Records

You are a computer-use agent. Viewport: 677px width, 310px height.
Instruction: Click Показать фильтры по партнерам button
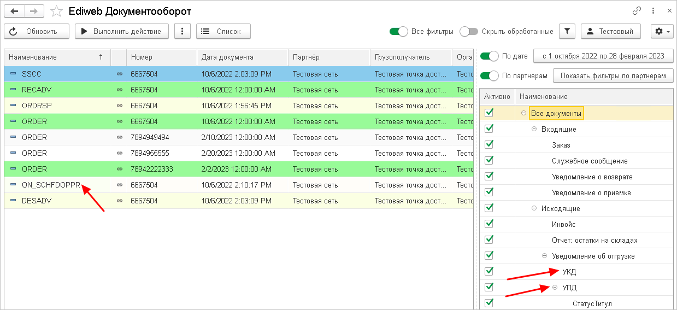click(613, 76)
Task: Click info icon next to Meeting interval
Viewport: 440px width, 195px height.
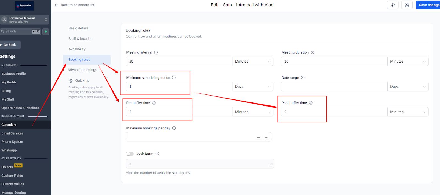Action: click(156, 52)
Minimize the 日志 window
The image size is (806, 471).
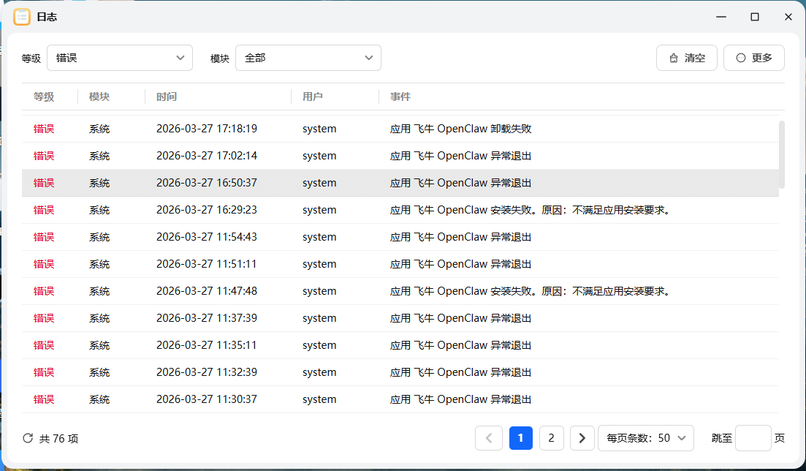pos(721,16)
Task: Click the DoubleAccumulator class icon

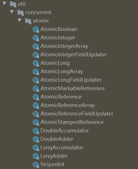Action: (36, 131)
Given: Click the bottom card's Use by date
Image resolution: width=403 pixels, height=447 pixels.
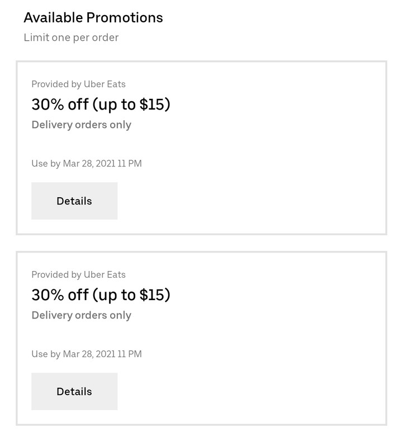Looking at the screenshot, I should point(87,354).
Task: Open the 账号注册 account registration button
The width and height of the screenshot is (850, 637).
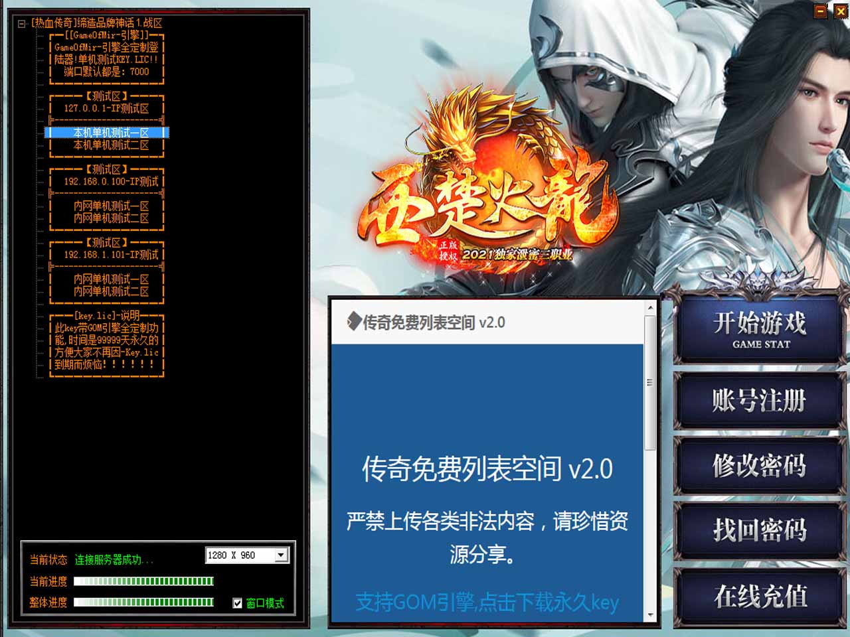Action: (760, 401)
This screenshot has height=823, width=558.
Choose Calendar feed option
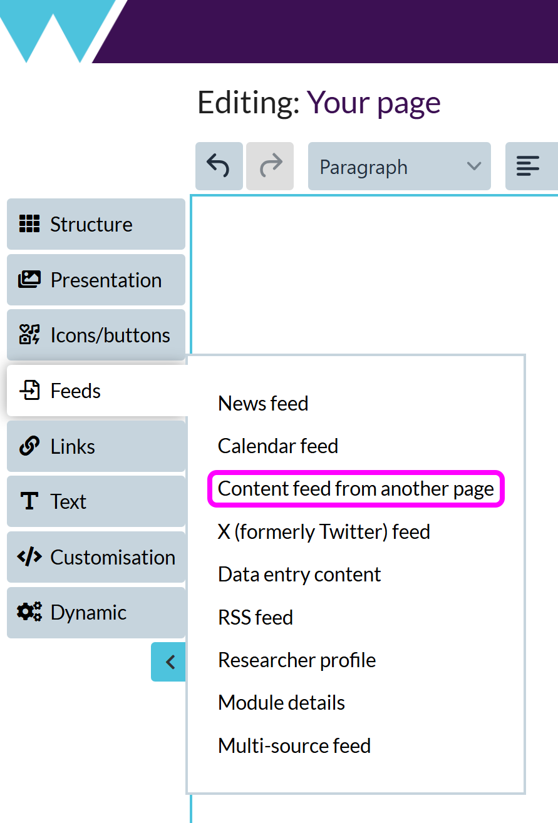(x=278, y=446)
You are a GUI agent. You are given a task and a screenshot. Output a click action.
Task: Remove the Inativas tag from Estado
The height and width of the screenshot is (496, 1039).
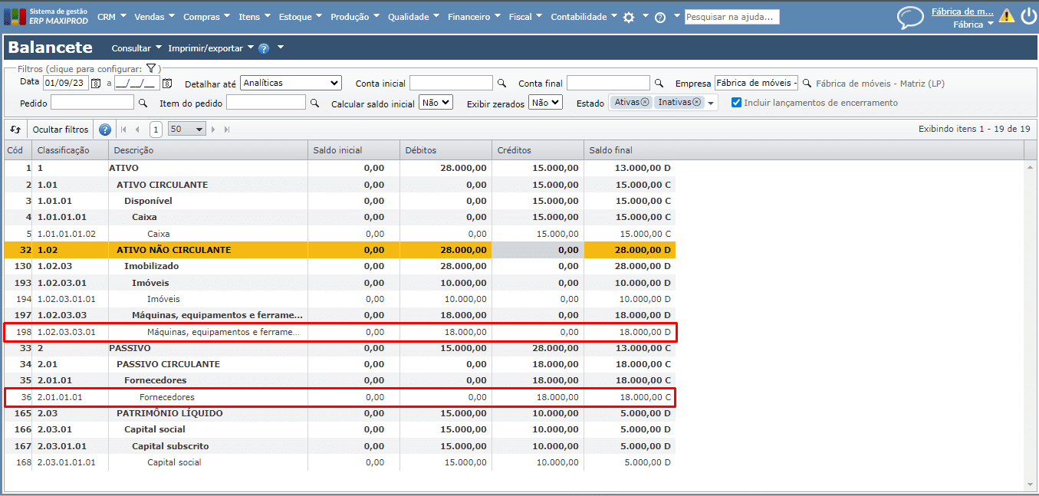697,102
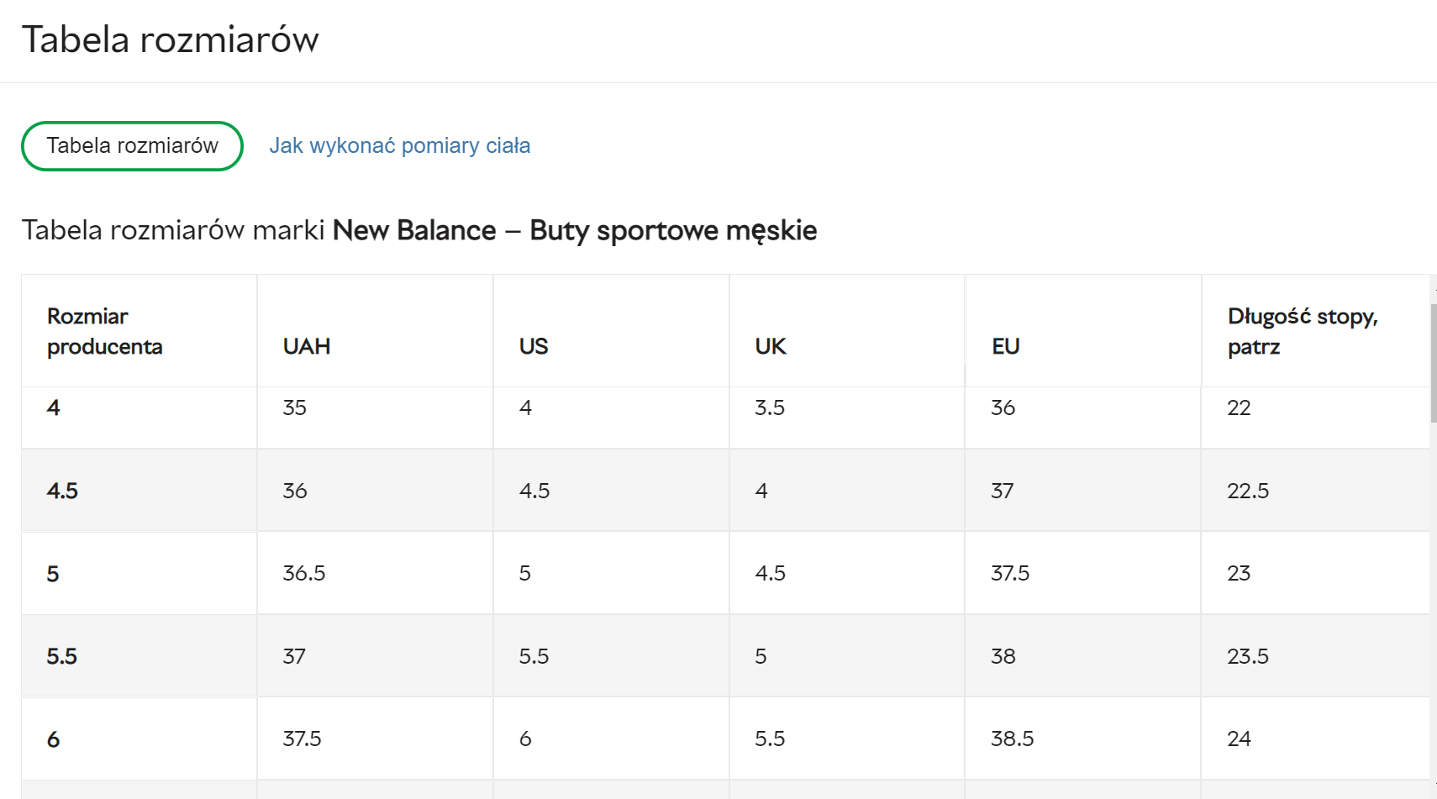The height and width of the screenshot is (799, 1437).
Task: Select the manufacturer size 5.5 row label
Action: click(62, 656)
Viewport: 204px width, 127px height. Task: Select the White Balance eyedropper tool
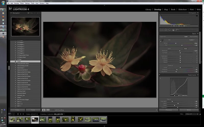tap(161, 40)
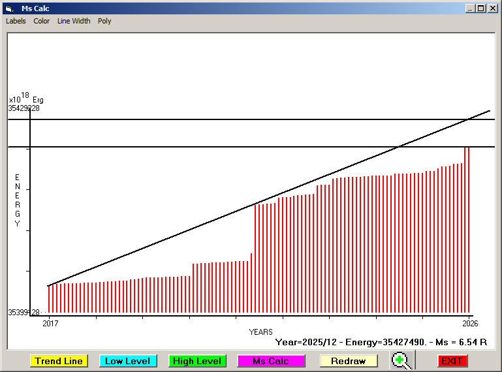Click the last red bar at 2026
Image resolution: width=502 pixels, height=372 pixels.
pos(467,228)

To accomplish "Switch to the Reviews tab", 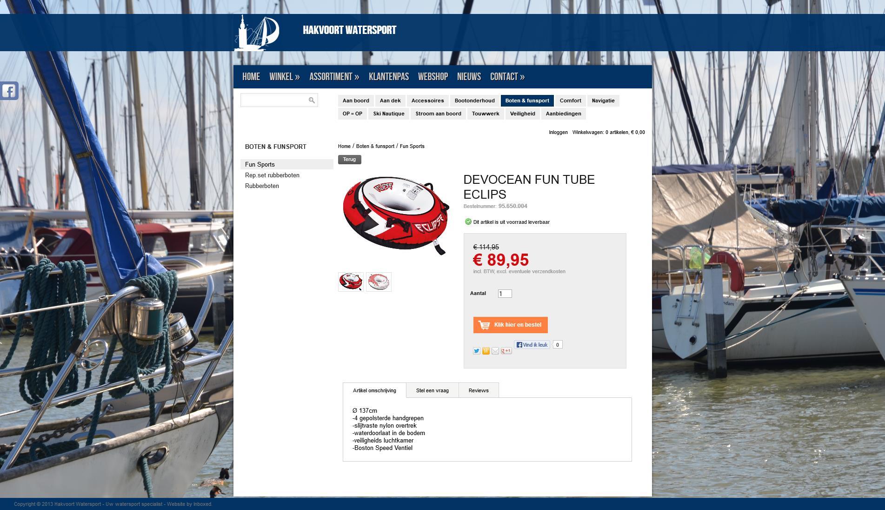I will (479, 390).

Description of the task> Render everything from the line containing "This screenshot has height=823, width=558." down to the line containing "(x=278, y=446)" as a two-column CSV headed instruction and answer, one row per item, with each value in a single quoted field and any line breaks replaced by spaces. Leave the pictures out.

Exercise output>
instruction,answer
"This screenshot has height=823, width=558. Choose Calendar feed option","(x=278, y=446)"